On Sunmomi Asake asks his love interest to come close to him. It’s the only word he utters on the song while the instrumental, a blend of Afrobeats and Amapiano enchants the listener into a bop and a dance.
Asake closes out the album with a Sungba Remix; a smash hit with a Burna Boy feature that made everyone pay attention to Asake and his sound. Asake appeared ready made for stardom as he held his own on a song with the biggest afrobeats/afropop artiste out of the country
There is song on the album that leaves you without the urge to move, bop, shake or dance thus Asake delivers on the promise of bringing a vibe. He is certainly a vibe we can all get behind, because whether he is soulfully stirring us with songs like Dull, Nzaza or bringing down the roof with infectious energy on songs like Organise, PBUY, Joha or Sungba, Asake was not kidding when he said he has many disciples, and they will follow where he leads.

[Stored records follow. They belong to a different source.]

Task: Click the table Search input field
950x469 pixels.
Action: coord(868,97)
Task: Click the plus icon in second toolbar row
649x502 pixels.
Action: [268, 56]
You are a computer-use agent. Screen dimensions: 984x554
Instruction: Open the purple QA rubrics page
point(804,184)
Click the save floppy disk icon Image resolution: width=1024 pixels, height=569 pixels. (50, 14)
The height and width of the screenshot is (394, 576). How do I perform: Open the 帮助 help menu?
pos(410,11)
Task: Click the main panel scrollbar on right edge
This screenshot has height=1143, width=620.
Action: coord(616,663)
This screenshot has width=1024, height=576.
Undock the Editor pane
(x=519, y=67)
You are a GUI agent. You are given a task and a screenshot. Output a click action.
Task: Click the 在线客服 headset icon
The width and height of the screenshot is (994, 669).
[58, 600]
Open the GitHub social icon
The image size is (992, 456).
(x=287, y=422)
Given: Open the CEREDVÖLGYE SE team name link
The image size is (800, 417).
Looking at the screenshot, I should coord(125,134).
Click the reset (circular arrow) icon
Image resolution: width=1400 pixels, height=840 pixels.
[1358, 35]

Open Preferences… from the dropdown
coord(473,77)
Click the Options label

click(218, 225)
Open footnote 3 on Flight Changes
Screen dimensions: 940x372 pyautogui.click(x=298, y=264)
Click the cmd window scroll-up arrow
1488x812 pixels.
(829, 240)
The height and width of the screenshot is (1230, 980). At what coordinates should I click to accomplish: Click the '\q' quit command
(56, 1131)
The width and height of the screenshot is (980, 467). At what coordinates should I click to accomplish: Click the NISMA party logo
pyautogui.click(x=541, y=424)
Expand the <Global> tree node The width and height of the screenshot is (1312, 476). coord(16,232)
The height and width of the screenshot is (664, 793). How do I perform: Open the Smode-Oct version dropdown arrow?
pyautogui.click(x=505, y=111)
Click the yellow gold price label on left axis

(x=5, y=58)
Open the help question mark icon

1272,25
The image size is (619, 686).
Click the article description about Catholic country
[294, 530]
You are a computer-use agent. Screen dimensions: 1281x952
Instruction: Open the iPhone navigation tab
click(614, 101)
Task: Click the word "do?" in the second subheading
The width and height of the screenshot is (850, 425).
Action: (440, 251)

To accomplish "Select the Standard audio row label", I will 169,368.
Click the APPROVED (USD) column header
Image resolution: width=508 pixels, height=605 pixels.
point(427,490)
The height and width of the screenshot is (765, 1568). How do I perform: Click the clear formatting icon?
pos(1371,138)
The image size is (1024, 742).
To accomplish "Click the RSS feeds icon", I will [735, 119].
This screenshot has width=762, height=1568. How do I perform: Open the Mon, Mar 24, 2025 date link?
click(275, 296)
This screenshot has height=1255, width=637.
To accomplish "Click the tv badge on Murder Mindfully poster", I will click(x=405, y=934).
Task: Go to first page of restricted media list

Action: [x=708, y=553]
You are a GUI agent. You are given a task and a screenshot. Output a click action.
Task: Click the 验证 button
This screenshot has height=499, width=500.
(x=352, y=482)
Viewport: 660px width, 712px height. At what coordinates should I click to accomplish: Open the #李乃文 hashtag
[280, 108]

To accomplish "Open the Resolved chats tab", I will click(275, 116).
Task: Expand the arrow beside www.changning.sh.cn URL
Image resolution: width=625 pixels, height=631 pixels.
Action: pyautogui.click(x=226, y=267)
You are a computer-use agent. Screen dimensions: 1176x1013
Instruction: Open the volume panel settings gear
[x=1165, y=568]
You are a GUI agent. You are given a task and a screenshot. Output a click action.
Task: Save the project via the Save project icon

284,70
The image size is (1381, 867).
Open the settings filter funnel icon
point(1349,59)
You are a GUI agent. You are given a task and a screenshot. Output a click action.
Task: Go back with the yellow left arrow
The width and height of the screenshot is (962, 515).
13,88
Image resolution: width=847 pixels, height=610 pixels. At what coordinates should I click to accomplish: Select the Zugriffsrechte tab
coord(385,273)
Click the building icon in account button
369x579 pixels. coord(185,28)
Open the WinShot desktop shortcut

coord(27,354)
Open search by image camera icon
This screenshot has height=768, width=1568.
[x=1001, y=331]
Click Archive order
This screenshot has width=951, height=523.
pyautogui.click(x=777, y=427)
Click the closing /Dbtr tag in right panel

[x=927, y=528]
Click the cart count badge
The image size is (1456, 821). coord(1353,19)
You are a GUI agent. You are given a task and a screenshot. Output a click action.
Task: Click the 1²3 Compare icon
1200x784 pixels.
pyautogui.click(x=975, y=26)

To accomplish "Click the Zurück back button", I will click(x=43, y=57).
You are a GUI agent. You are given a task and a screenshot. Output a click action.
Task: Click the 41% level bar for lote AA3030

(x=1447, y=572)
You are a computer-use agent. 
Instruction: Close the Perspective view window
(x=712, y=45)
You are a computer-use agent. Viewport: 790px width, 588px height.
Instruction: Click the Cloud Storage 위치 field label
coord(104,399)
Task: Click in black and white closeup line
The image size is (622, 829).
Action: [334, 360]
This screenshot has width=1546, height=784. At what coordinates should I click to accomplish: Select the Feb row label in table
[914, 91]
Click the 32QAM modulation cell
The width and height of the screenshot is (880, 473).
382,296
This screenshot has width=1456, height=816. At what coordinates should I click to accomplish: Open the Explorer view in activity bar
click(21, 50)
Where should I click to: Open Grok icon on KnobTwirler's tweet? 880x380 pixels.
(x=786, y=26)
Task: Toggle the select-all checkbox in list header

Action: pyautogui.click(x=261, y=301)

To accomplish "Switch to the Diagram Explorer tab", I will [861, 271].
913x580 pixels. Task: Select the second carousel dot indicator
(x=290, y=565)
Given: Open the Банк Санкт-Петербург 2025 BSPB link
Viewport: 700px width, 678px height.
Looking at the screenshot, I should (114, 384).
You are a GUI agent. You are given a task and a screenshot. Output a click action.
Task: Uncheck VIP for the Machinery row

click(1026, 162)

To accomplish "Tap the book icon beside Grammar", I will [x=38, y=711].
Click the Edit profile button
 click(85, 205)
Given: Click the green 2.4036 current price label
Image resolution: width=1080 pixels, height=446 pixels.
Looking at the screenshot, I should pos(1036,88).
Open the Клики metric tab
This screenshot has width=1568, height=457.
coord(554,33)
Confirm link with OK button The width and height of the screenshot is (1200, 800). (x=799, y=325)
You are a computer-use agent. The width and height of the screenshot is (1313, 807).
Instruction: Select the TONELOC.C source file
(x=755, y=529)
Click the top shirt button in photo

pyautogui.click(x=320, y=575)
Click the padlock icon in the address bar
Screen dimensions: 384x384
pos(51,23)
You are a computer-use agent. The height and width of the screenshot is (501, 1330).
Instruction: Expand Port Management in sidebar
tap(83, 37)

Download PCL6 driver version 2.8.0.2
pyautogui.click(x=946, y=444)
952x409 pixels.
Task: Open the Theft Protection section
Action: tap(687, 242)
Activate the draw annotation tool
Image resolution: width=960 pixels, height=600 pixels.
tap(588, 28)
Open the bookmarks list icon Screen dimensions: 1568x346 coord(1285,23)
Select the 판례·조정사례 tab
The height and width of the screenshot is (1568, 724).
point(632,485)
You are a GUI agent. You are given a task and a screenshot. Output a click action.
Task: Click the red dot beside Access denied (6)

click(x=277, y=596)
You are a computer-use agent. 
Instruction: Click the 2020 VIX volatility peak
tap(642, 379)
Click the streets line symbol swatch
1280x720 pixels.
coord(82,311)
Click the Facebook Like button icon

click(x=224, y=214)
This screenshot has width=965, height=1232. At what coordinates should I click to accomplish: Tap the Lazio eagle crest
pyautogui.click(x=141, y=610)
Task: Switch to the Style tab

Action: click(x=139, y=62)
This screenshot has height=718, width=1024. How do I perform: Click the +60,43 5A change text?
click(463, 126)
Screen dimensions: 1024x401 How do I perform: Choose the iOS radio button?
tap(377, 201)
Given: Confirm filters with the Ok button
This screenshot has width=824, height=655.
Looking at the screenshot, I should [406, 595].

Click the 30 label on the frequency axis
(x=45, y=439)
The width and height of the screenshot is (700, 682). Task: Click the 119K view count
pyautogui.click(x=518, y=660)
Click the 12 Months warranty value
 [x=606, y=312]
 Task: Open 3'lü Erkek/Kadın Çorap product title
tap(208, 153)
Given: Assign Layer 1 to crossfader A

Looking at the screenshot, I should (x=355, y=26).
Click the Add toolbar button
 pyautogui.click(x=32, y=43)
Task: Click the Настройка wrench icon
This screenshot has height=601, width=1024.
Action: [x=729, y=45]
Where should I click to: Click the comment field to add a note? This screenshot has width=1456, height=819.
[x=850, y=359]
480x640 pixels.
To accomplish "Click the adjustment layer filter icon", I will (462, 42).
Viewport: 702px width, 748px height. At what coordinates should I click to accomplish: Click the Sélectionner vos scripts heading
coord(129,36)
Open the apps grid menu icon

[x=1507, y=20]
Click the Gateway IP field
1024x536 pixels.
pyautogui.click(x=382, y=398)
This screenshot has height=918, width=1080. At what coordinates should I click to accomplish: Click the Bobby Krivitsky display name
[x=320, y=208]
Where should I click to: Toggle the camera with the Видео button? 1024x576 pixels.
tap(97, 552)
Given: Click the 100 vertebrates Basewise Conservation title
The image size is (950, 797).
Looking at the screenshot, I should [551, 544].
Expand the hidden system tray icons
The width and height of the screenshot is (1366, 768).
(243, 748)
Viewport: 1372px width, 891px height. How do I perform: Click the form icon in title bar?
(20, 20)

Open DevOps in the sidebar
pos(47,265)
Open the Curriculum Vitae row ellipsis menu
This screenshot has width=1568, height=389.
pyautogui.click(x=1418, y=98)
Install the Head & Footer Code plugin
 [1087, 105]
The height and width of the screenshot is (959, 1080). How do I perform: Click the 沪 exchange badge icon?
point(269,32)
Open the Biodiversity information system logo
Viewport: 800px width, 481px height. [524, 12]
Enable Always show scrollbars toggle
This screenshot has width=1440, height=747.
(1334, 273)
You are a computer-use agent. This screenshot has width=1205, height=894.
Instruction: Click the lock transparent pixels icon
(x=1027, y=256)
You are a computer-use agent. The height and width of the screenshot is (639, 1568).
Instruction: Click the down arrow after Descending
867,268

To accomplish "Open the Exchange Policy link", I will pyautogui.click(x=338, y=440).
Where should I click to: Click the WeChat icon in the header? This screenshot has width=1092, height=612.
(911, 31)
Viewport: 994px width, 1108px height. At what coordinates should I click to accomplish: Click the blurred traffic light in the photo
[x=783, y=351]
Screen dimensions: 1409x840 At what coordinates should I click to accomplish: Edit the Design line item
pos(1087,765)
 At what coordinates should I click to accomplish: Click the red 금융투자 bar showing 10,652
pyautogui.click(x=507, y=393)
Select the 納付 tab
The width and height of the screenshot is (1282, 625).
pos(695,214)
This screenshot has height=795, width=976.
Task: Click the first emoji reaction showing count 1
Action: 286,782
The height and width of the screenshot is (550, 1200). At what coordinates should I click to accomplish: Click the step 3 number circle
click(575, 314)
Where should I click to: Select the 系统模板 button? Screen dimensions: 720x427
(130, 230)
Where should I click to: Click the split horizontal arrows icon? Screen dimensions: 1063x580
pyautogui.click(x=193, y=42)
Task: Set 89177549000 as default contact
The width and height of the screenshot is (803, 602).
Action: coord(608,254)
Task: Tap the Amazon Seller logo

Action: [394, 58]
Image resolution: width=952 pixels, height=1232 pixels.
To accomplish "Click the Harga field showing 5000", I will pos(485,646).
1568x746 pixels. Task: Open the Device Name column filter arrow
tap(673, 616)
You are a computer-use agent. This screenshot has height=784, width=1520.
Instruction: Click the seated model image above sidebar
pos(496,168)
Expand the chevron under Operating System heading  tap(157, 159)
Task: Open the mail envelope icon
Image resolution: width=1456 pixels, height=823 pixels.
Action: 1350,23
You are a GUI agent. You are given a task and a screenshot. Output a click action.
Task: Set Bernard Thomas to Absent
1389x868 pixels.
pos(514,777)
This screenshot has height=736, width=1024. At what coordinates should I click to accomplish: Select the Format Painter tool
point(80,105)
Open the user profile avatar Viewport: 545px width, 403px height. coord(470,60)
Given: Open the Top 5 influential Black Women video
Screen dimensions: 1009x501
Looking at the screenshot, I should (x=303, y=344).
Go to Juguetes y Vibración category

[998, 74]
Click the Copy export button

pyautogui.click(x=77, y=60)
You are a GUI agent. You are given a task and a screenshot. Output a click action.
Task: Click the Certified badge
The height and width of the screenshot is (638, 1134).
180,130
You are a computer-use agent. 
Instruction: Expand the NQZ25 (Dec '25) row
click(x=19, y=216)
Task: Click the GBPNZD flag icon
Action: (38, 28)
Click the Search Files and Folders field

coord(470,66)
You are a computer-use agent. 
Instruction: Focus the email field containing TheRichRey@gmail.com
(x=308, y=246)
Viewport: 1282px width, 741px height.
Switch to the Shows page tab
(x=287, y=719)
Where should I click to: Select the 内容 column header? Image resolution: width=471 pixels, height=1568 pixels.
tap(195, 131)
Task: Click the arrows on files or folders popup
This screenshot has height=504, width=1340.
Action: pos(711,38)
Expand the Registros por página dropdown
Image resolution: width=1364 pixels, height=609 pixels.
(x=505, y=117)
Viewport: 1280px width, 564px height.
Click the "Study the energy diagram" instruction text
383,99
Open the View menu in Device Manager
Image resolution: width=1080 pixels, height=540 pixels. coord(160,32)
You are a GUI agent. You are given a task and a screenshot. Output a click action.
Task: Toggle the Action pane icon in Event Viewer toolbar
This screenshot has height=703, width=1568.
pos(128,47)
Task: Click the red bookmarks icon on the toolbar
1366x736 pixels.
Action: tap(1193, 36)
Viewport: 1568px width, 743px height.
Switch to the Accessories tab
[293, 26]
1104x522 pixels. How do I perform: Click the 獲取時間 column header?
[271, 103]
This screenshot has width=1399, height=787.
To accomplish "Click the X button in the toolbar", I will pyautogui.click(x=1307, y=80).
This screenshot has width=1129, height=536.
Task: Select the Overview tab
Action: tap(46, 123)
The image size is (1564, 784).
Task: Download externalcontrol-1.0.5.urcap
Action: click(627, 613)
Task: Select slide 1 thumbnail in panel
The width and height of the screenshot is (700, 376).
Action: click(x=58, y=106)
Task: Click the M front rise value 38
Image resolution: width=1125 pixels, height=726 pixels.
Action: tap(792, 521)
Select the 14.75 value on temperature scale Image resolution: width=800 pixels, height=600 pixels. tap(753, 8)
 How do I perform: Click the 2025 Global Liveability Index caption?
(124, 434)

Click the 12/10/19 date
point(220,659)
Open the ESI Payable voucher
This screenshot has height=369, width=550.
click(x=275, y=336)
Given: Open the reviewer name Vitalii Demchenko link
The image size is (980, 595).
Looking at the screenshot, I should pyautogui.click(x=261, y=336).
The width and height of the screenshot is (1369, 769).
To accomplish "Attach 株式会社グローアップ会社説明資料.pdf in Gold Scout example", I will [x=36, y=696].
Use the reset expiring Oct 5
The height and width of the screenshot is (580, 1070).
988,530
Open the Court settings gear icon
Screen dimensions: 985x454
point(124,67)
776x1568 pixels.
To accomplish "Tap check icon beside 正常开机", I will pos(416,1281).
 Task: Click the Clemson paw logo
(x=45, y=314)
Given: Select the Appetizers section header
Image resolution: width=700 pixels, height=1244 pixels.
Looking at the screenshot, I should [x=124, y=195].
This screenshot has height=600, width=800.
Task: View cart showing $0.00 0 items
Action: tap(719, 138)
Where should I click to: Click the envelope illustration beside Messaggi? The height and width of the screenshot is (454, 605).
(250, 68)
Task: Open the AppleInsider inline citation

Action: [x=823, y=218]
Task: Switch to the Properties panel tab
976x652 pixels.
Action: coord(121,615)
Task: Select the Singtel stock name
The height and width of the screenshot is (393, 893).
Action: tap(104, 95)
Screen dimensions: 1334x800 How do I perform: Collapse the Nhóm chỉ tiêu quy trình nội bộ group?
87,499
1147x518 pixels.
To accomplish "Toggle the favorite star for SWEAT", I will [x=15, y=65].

Asake is everything he thinks he is. He embodies it in his lyrics and his swagger and has delivered a best-in-class work with his debut album. The direction of the music is superb, his sound, honed over the years makes for a pleasurable listening. Magicsticks must take some credit for the production that allowed Asake deliver with swagger and aplomb. The reverb in the mixing separates Mr. Money with The Vibe from many Nigerian projects. Maximum credit to Olamide whose A & R has over years given us brilliant artistes, and his work with Asake is testament to his ear for impeccable talents with a distinct sound.